TEXT PASSAGE
---

The glucosides-anthocyanins included delphinidin-3-O-glucoside, cyanidin-3-O-glucoside, petunidin-3-O-glucoside, peonidin-3-O-glucoside and malvidin-3-O-glucoside. Acetyl-glucosides included delphinidin-3-O-acetylglucoside, petunidin-3-O-acetylglucoside, peonidin-3-O-acetylglucoside and malvidin-3-O-acetylglucoside. Coumaroyl-glucosides grouped petunidin-3-O-coumaroylglucoside, peonidin-3-O-coumaroylglucoside and malvidin-3-O-coumaroylglucoside. At bottling time T1, the Lagrein red wine had the highest concentration of anthocyanins compared to Merlot and St. Magdalener. The total anthocyanins content of Lagrein was almost double that of Merlot, whereas non-acylated anthocyanins in Lagrein were about 265 mg L⁻¹ compared to about 160 mg L⁻¹ for Merlot and about 142 mg L⁻¹ in St. Magdalener. Acetylated and coumaroylated anthocyanins were also present in higher concentrations in Lagrein red (86 mg L⁻¹ and 27 mg L⁻¹, respectively), followed by Merlot (48 and 19 mg L⁻¹, respectively) and St. Magdalener (29 and 13 mg L⁻¹, respectively). Rosé wine produced from Lagrein had a predictably much lower concentration of anthocyanins (non-acylated, about 28 mg L⁻¹; acetylated, about 14 mg L⁻¹; coumaroylated about 7 mg L⁻¹) compared to the three red wines, due to the shorter maceration time. Nonetheless, in all four wines the sum of the three classes and thus the total amount of identified anthocyanins showed a clear decrease over the storage period. The reduction of the phenolic content during the bottle storage is generally ascribed to polymerization, oxidation and complexation reactions [25,26,27]. In this case the dissolved oxygen present in the four wines (Table 3) was low already just after bottling (0.15–1.7 mg L⁻¹ in red and 1.4–3.1 mg L⁻¹ in rosé wine) and varied slightly during 12 months of storage.

2.2. Effect of the Type of Stopper and Storage Time on the Phenolic Profile

Two-way ANOVA was performed to assess the influence of the type of stopper and the bottle storage time on the phenolic composition of the four wines. The results showed that the storage time (F storage time) significantly influenced the phenolic concentration (Table 1 and Table 2). Notably, GRP and anthocyanin glucosides, acetyl-glucosides and coumaroyl-glucosides in Lagrein rosé (F = 8570; 34,170; 20,423 and 10,927, respectively); caffeic acid, GRP and glucoside in Merlot (F = 3435; 3263 and 3435, respectively); GRP, glucosides and acetyl-glucosides in St. Magdalener (F = 2861; 4767 and 2971, respectively); and p-coumaric acid in Lagrein (F = 4297) were strongly affected by the storage period. On the other hand, the influence of the type of stopper at each sampling time (F stopper) a significantly affected the phenolic compounds only in a few cases.

Compared to the bottles closed with conventional stoppers, Lagrein red wine closed with the ‘blend’ stopper showed significantly lower concentrations of anthocyanin glucosides at three months (T3), acetyl glucosides at six months (T4), (+)-catechin and caffeic acid at three and six months and p-coumaric acid at one month of storage (T2). Merlot wines reported significant differences for anthocyanin acetyl-glucosides at bottling (T1), at one month (T2) and at three months (T3), but in this case higher concentrations were detected in the bottles closed with the ‘blend’ stoppers compared to the conventional stoppers. All these differences can be attributable to an imperfect homogeneity of the Merlot wine in the bottling line (for each sampling point, the content of different bottles were analyzed).

---

STORED DATA
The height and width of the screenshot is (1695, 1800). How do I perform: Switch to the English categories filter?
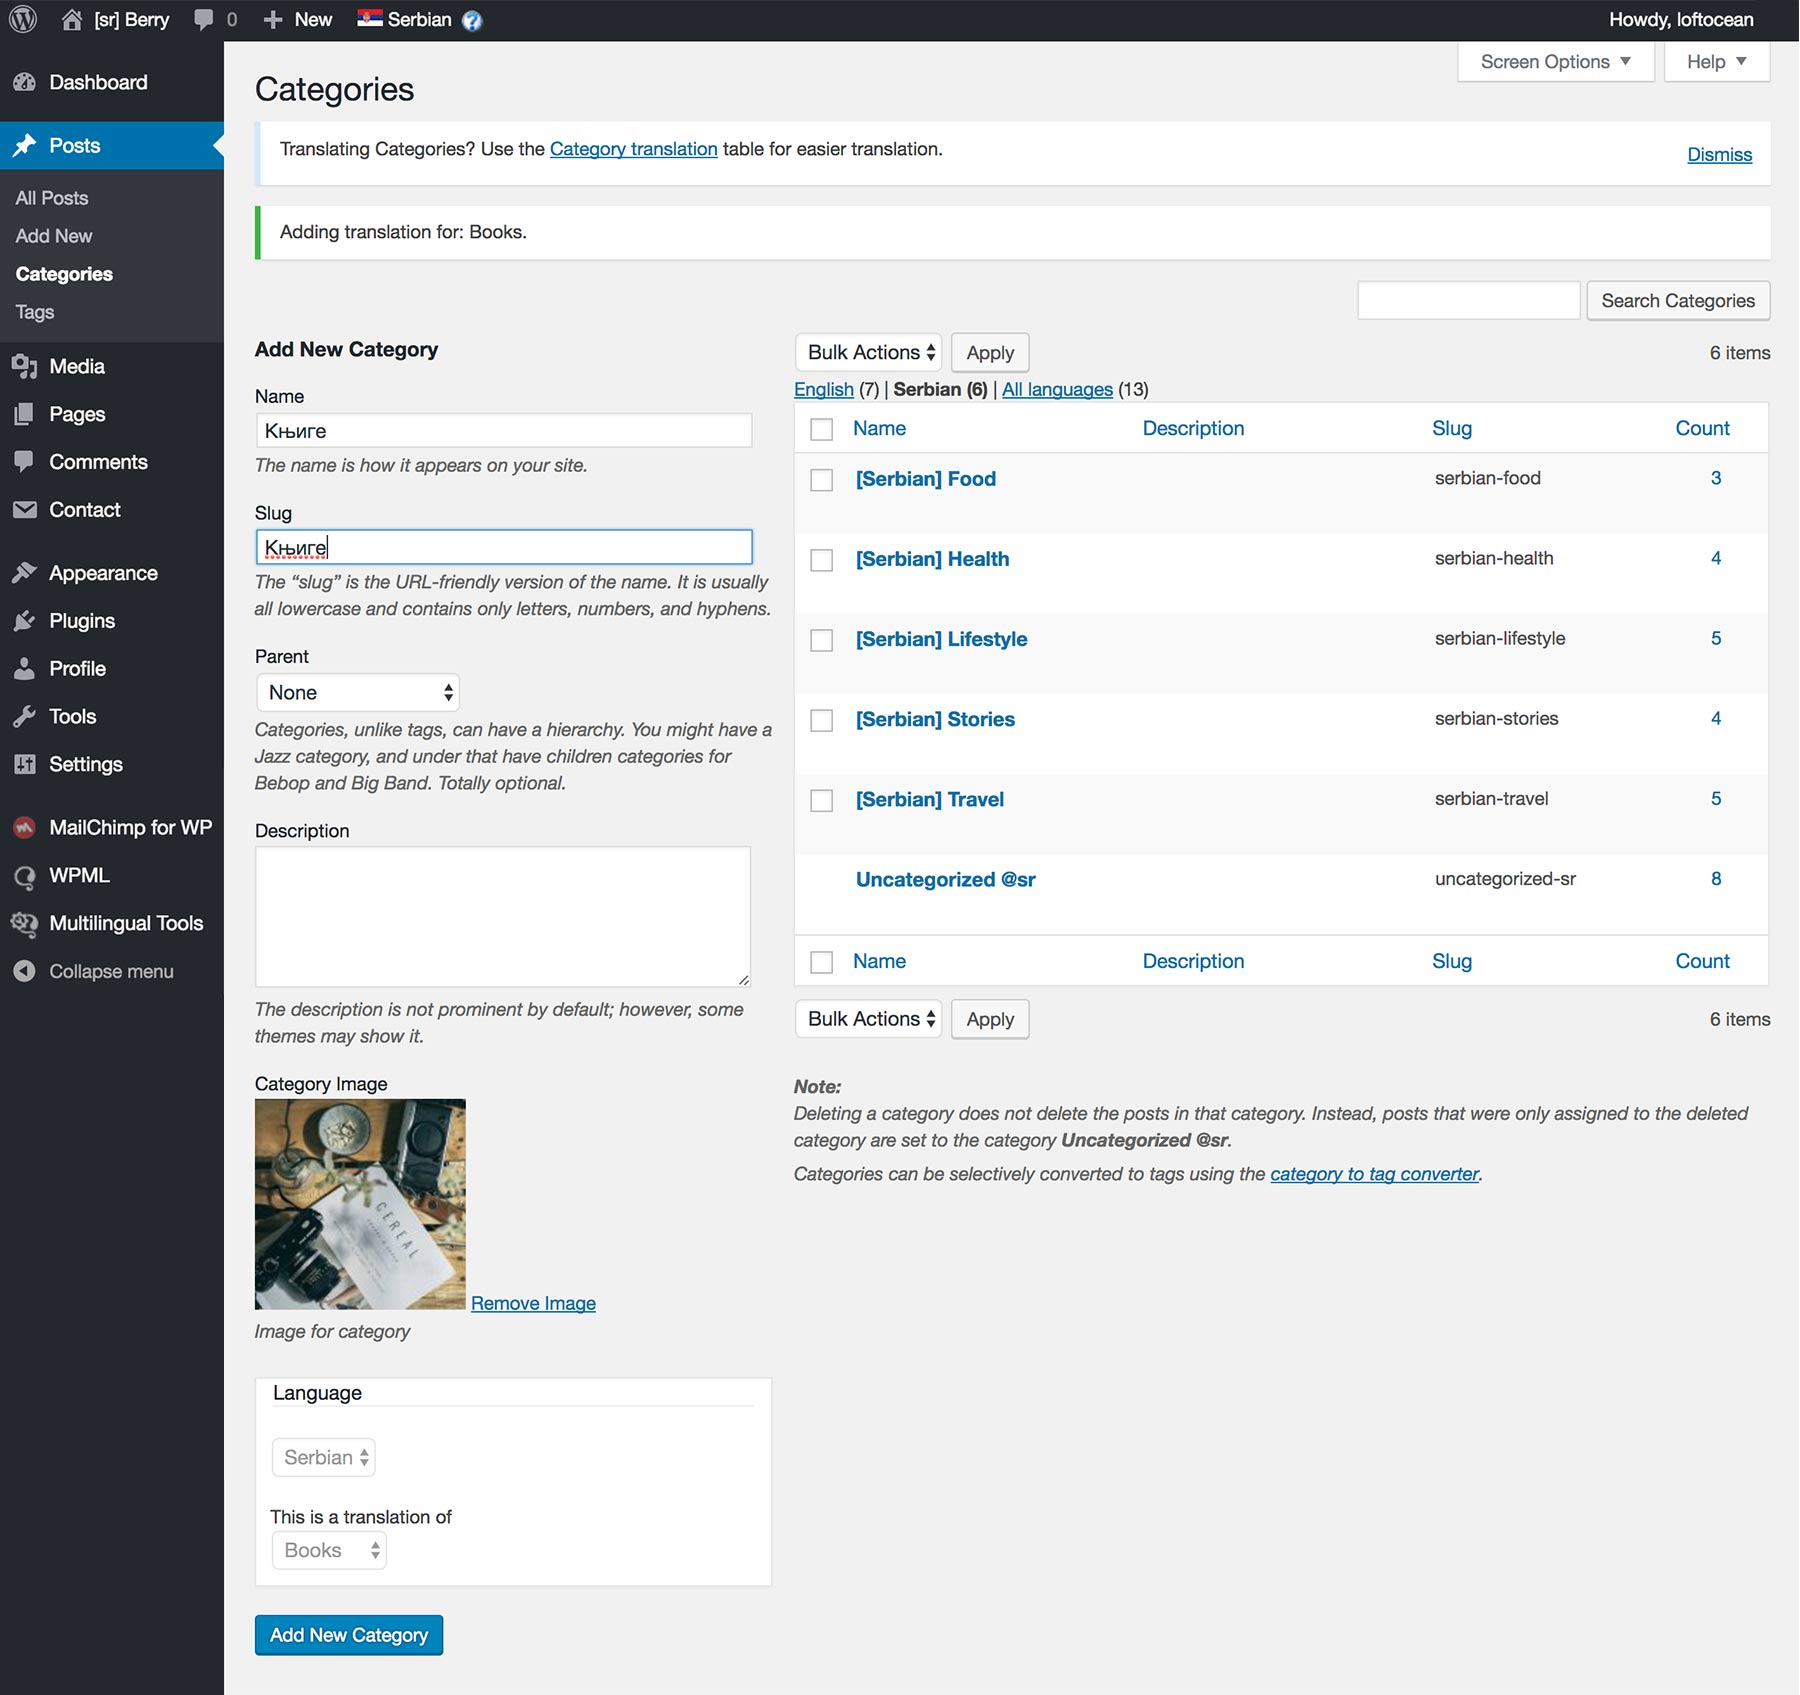click(823, 390)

---

PROBLEMS
A: In the wine study excerpt, why did the rosé made from Lagrein have a much lower anthocyanin concentration than the three red wines? Answer in one to three sentences.
B: Reproduce the stretch of the wine study excerpt from "Compared to the bottles" through "bottles were analyzed).".
The data has no connection to the wine study excerpt.

OUTPUTS IN ORDER
A: The Lagrein rosé had far less anthocyanin than the three reds because its maceration time was shorter.

B:
Compared to the bottles closed with conventional stoppers, Lagrein red wine closed with the ‘blend’ stopper showed significantly lower concentrations of anthocyanin glucosides at three months (T3), acetyl glucosides at six months (T4), (+)-catechin and caffeic acid at three and six months and p-coumaric acid at one month of storage (T2). Merlot wines reported significant differences for anthocyanin acetyl-glucosides at bottling (T1), at one month (T2) and at three months (T3), but in this case higher concentrations were detected in the bottles closed with the ‘blend’ stoppers compared to the conventional stoppers. All these differences can be attributable to an imperfect homogeneity of the Merlot wine in the bottling line (for each sampling point, the content of different bottles were analyzed).